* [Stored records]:
⟨

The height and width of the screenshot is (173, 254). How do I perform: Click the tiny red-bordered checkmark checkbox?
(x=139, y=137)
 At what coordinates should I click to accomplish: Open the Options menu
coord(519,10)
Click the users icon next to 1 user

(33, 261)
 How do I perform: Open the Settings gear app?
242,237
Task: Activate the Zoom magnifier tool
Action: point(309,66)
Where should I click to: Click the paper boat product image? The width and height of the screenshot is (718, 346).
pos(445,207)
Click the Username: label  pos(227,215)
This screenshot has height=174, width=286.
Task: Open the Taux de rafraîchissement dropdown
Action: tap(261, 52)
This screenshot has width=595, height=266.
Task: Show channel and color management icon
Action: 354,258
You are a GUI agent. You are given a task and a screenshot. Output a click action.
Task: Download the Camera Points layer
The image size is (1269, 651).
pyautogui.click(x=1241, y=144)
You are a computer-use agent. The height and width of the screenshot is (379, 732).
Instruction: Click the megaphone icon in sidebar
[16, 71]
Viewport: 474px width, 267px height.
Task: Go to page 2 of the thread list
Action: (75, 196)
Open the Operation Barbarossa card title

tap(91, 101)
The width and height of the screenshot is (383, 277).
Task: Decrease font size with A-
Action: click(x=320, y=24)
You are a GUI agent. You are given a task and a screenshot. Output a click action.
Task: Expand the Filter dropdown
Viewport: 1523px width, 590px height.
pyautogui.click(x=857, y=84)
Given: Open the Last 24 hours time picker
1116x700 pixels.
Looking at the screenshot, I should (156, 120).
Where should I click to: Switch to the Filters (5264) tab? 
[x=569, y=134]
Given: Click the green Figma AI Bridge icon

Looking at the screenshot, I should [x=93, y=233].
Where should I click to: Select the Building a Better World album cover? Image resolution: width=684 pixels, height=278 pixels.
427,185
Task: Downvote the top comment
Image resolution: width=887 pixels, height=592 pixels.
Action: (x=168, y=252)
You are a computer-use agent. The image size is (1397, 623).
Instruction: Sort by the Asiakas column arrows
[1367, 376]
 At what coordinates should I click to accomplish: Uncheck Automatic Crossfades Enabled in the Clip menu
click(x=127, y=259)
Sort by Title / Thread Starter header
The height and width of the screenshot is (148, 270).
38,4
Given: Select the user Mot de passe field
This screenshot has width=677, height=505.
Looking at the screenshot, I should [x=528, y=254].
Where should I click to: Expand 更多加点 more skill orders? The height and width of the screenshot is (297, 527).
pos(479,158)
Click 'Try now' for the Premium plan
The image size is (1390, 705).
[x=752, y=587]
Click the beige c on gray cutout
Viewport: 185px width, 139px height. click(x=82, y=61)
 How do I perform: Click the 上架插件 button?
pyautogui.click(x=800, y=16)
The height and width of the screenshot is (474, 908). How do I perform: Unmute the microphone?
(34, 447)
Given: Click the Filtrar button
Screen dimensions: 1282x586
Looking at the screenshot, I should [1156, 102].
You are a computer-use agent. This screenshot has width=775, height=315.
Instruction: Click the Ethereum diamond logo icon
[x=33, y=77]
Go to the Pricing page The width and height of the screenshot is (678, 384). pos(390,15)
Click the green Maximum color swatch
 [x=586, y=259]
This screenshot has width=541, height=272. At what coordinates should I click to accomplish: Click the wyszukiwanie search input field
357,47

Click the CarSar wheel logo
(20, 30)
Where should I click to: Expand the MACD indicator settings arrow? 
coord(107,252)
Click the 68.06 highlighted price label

⟩

* [THE TASK]: Note each line of the entries that has "agent" in it, and copy those lines.

* [SOLUTION]:
You are a GUI agent. You are given a task and a screenshot. Output a click action.
You are a computer-use agent. The height and width of the screenshot is (379, 732).
You are a GUI agent. You are given a task and a screenshot. Output a click action.
You are a computer-use agent. The image size is (1397, 623).
You are a computer-use agent. This screenshot has width=775, height=315.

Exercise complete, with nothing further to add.